TF-IDF weighting and document length normalization are quite easy to understand intuitively. However, how to implement them exactly in a formula is quite challenging and is still an open question. Empirically, people have found that some kind of sublinear transformation of the term frequency in a document is needed and incorporating document length normalization through the form "(1-s + s*doclength/avgdoclen)" (i.e., pivoted length normalization) is effective. This kind of normalization was justified in the a paper by Amit Singhal and others. Click here to read this paper. While BM25/Okapi and pivoted normalization are among the most effective ways to implement TF-IDF, it remains the single most challenging research question in information retrieval what is the optimal way of implementing TF-IDF. Read Fang et al. 04 for a recent discussion of this issue in the axiomatic retrieval framework.

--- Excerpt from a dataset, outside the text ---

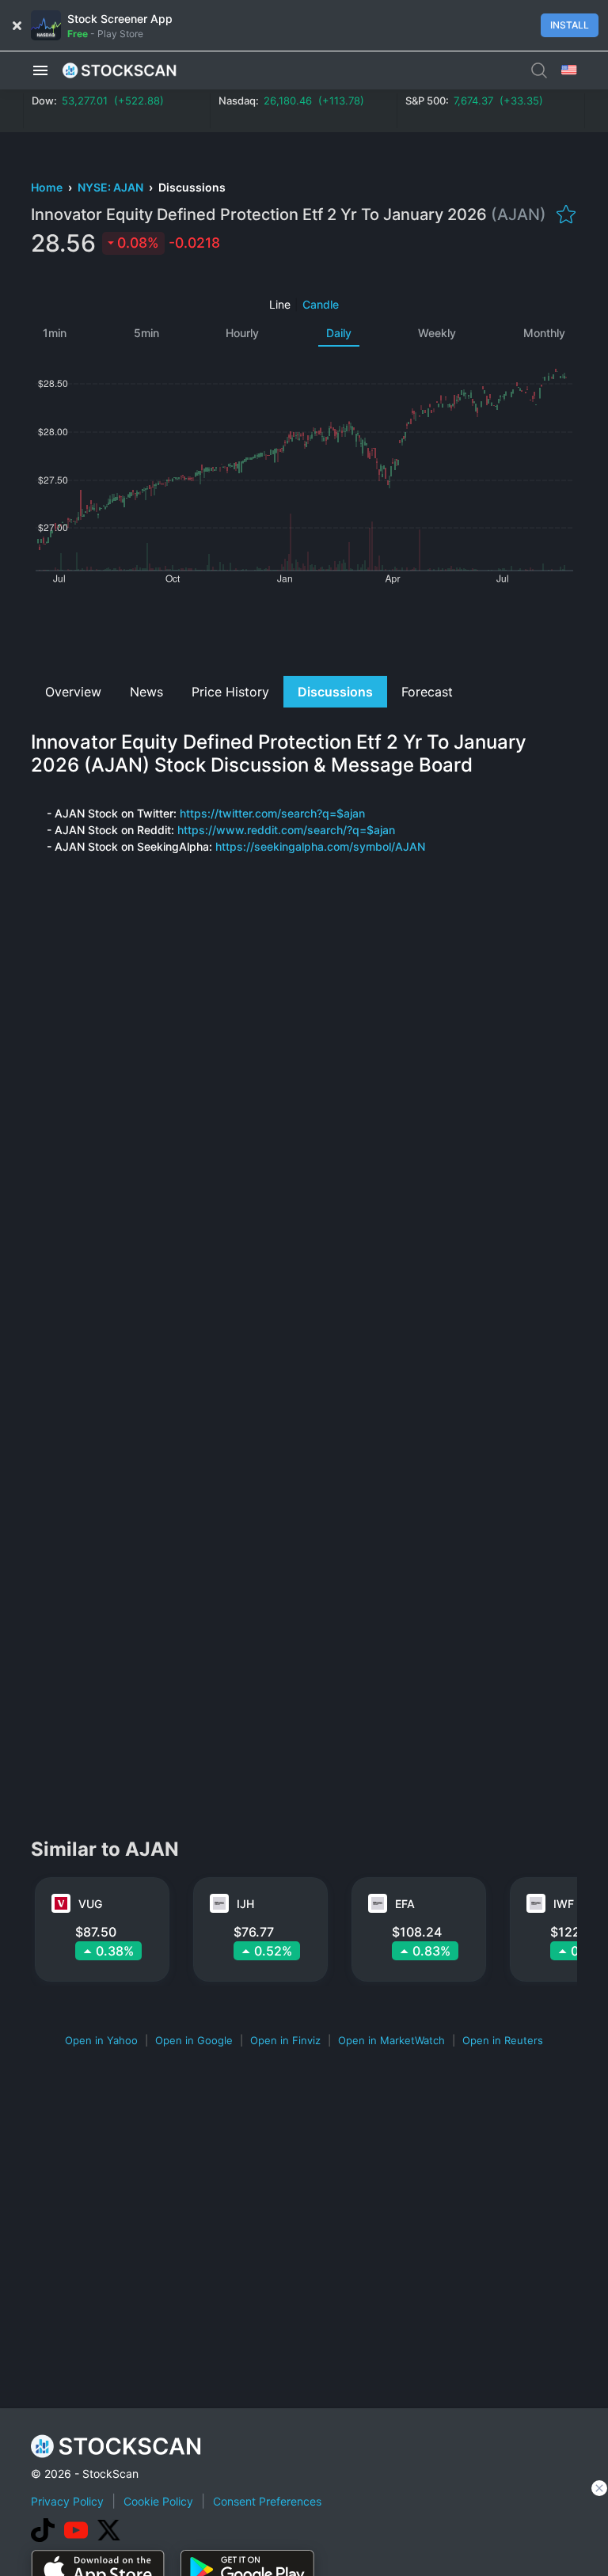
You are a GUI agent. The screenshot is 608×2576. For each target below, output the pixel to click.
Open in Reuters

An essential component of any retrieval model is the feedback mechanism. That is, when the user is willing to judge documents and label some as relevant others as non-relevant, the system should be able to learn from such examples to improve search accuracy. This is called relevance feedback. User studies have shown, however, a user is often unwilling to make such judgments, raising concerns about the practical value of relevance feedback. Pseudo feedback (also called blind/automatic feedback) simply assumes some top-ranked documents to be relevant, thus doesn't require a user to label documents. Pseudo feedback has also been shown to be effective on average, though it may hurt performance for some queries. Intuitively, pseudo feedback approach relies on term co-occurrences in the top-ranked documents to mine for related terms to the query terms. These new terms can be used to expand a query and increase recall. Pseudo feedback may also improve precision through supplementing the original query terms with new related terms and assigning more accurate weights to query terms.